At what point do you embrace and protect what you have if there is never any going back to the "old way." After all, if it wasn't for those invasive human beings none of these changes would have yet to occur......dang us.
So I am really glad we are having this conversation because I think this theoretical scenario you brought up serves as a case study of sorts that allows us to break it down a little more.
Pennsy creek and all its aquatic residents as a whole become at risk due to water quality, hydrology, or some other reason. And the focus of restoration is as much conservation or ecological lift as possible.
There would be two aspects to conservation in this scenario in my mind.
1.water quality conservation for downstream ecosystems(Susky/ Bay)

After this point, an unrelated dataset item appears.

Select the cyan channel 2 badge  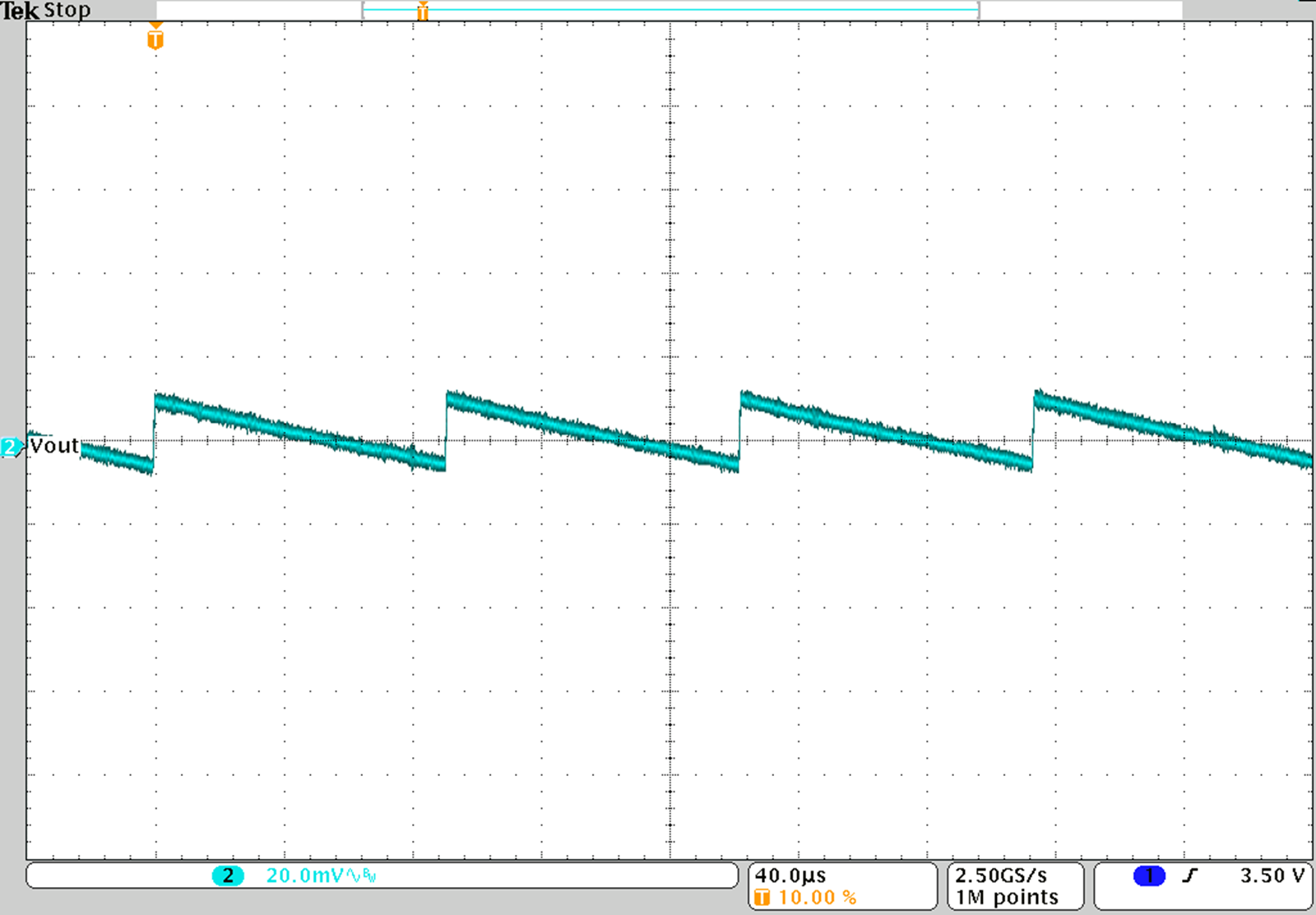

2. Species conservation for native fish that add to the biodiversity and stability of the penns aquatic creek ecosystem. Basically remediating threats to the things that strengthen and stabilize the foodweb/aquatic ecosystem would be conservation.
What happens to brown trout happens to brown trout in this scenario because removal in systems the size of penns is not possible. So its helpful to think about brown trout in this example as née zealand mud-snails, can’t take em all out so we educate the public they harm ecosystem’s and don’t put them in a bucket and spread them to new waterways.
I think its a good mental exercise to think about this example of a penns catastrophe with introduction of new zealand mudsnails instead of brown trout. If the mud-snails benefit from a reduction in pollution we would call that a consequence of restoration to save the other species not conservation.
Pretend brown trout started just crashing in Penns Creek independently of wild native brook trout that also have a population in the main-stem, at least seasonally. Well we can pretend this scenario is happening or just fly to southwestern montana where brown trout really are crashing relative to other trout species right now.
So what we have is an invasive species crashing, possibly extirpating in the future.
How you would handle this scenario really depends on what people collectively feel the watershed should be used for. If its conservation you use it and allow it to benefit that aquatic ecosystem as the invasive species fizzles out.
If people feel like the goal of what the watershed should be used for is purely financial, tourism, and recreational reasons then fisheries managers put time, money, and effort into propping up the invasive species like in Montana or Michigan with the lake run rainbows. This would be ufor social reasons not conservation reasons.